■ What you should do ■
Collect each line of the records containing the string "computer".

■ Data records ■

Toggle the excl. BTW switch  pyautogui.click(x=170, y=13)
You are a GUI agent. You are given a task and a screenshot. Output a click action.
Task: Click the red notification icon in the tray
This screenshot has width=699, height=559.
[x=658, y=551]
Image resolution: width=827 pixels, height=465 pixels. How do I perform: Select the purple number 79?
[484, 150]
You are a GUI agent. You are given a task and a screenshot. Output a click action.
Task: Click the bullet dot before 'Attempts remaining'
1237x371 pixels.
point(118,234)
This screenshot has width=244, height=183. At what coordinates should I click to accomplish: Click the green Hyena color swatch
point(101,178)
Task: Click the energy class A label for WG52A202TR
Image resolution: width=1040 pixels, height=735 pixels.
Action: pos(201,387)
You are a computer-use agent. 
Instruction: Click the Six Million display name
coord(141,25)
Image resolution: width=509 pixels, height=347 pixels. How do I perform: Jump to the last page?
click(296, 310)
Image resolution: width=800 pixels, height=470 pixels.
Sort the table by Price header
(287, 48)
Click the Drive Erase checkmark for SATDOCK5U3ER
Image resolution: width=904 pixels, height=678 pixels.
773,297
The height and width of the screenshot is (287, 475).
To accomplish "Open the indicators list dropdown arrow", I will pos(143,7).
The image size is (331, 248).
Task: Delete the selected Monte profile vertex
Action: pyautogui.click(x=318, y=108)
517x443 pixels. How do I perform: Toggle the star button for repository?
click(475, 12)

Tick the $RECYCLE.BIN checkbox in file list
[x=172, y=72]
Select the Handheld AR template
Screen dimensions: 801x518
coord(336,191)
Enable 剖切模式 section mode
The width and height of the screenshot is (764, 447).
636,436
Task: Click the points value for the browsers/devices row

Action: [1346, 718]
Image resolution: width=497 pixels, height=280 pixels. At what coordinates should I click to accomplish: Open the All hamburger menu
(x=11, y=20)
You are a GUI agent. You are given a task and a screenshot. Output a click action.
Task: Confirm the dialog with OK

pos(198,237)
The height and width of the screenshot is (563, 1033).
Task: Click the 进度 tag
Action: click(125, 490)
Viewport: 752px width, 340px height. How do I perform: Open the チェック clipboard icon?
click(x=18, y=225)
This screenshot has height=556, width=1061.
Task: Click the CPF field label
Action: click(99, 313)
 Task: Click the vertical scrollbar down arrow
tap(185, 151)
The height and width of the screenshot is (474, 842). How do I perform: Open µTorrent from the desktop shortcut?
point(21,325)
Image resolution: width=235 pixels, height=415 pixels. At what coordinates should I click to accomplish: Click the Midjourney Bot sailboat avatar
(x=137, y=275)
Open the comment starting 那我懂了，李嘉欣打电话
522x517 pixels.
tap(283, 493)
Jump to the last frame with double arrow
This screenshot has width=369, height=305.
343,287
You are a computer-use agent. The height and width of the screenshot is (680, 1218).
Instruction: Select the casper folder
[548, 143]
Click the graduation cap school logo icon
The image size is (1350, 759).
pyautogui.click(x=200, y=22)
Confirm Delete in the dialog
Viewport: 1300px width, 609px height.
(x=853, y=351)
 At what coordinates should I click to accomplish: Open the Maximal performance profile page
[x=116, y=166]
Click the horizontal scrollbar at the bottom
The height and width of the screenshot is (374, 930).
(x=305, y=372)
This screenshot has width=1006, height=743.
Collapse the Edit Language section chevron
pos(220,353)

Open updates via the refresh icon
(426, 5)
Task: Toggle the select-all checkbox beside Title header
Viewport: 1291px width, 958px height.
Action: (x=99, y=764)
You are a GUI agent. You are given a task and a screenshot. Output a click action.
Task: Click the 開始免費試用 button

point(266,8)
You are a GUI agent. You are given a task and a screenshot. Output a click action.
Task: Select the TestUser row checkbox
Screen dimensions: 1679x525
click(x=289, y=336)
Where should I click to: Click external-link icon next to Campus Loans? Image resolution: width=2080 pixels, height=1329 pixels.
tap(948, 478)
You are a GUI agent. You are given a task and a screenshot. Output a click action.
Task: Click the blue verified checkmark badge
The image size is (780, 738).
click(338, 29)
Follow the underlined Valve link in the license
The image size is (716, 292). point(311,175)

■ Result of the task ■
You are a computer-use agent. 
You are a computer-use agent. The height and width of the screenshot is (680, 1218).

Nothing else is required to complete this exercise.